Recently, researchers from Wesleyan hosted a conference presenting findings to peers and colleagues from Wellesley College and Barnard College. Not an unusual event, but what was remarkable was that the researchers were primarily students.
The event featured Wesleyan students who do active research in Wesleyan’s Cognitive Development Lab, which is co-directed by Hilary Barth, assistant professor of psychology, assistant professor of neuroscience and behavior, and Anna Shusterman, assistant professor of psychology. The lab’s research projects explore how young children perceive, learn about and think about the world.
The conference was created so the students could actively collaborate with others who are doing similar scientific research.
“Ultimately science is a very human process, and doing research with human populations, as we do in psychology, is much more satisfying if it’s rooted in respect and friendship and excitement about learning from each other and sharing ideas,” says Shusterman, whose lab organized the conference.
Barth agrees, pointing out that introducing students to these types of gatherings has a variety of benefits.
“It’s important for students to see what is going on in other cognitive development labs,” Barth says. “Although we try to give them a sense of the big picture, I think it’s even more effective for them to hear firsthand about the variety of work being done.”

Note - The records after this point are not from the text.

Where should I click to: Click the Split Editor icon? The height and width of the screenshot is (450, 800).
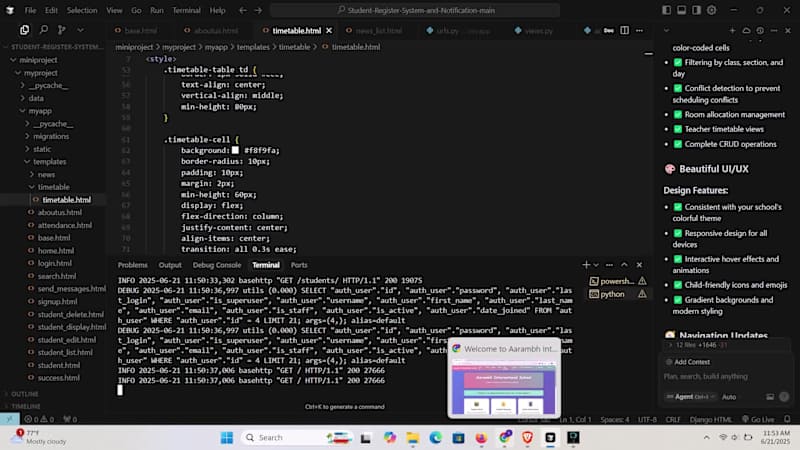(x=624, y=31)
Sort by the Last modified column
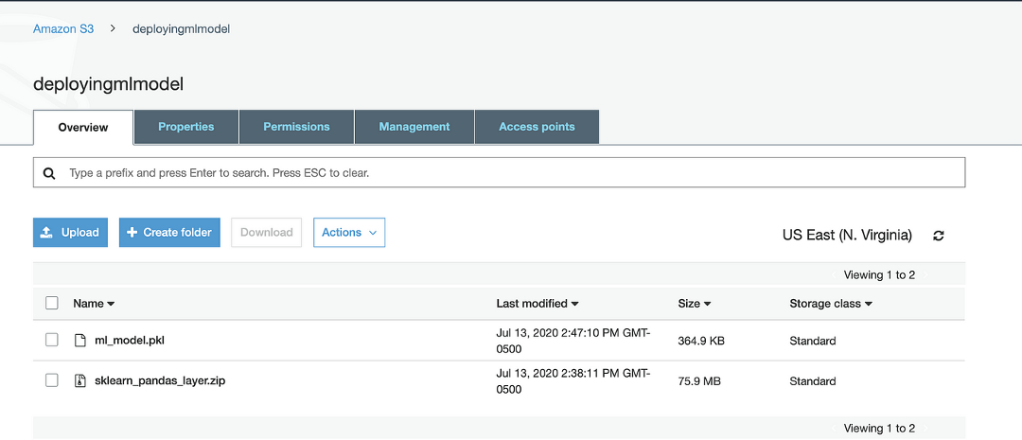Viewport: 1022px width, 440px height. click(537, 303)
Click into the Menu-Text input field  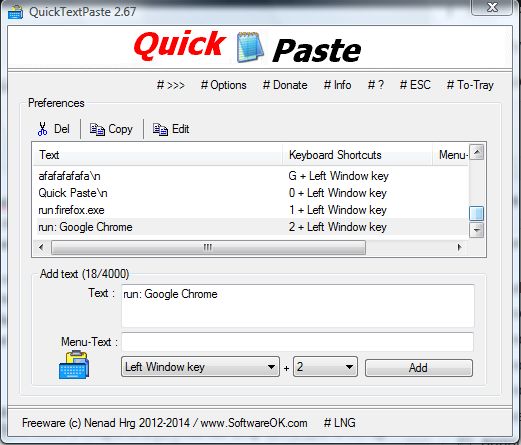pyautogui.click(x=297, y=342)

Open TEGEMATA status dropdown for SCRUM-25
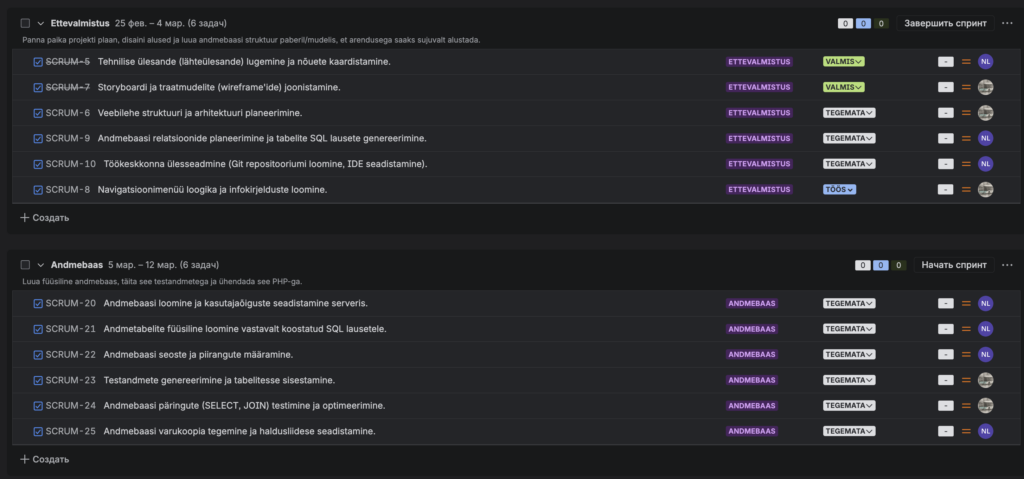[849, 431]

The event took place on campus June 29 and began with presentations to a gathering of all the students by faculty members from the three institutions. Along with Wesleyan’s Cognitive Development lab, the students attending do research at Barnard College’s Language Acquisition and Development Research Laboratory and its Cognitive Development Center, as well as Wellesley’s Laboratory for Language and Development. The group included three Deaf students so ASL interpreters also were brought in for the day.
“Because we do research with cross-cultural and cross-linguistic populations, including signers, we place a great premium on building cultural awareness and exposing students to a wider array of people than the typical demographics of psychology researchers and study participants,” Shusterman says.
The faculty and students then attended a lecture titled “What the study of sign languages can tell us about the relationship between spatial language and spatial cognition,” which was sponsored by the Hughes Summer Research Program and featured Jennie Pyers, assistant professor of psychology at Wellesley College. Pyers is also a frequent collaborator with Shusterman. Afterwards, the students reconvened and made short presentations to smaller groups.
“It was a great step for future collaboration between labs,” says Isaiah Sypher ’13, who is doing research that tests children’s ability to apply a newly learned number-word in different contexts. “It exposed us to different projects being undertaken in the field of cognitive development. For me, the biggest takeaway was learning how to talk about the research that we’re currently working on in a very succinct manner, and also how to ask critical questions.”
It also put some of the work they are doing into a larger perspective.
“It was really valuable to get a better sense of how our projects fit into cognitive development research as a whole, and to learn how our studies relate to other research being conducted,” says Rebecca Lange ’13, who is investigating number development in Deaf and hard of hearing children versus the same development in hearing children. “It was great to get the opportunity to talk about and explain our research to people who were unfamiliar with it. Hearing the professors talk about research was a great model for how to do that well.”
Barth believes that such conferences expose students to an important, and often over-looked research reality.
“Psychological science, or any science, is a highly social and collaborative enterprise, with a lot of important ideas being generated through interaction at conferences and informal meetings,” she says. “It’s good for the students to see that, and get a little bit of the conference experience even at the undergraduate level.”
Along with Sypher and Lange, other Wesleyan students doing research in the Cognitive Development Lab this summer include: Taylor Deloach ‘13, Emilie George ‘13, Alexander Hoyle ‘13, Laura Machlin ’13 and Rachel Santiago ’12. Lab coordinators Talia Berkowitz and Elizabeth Chase also participated.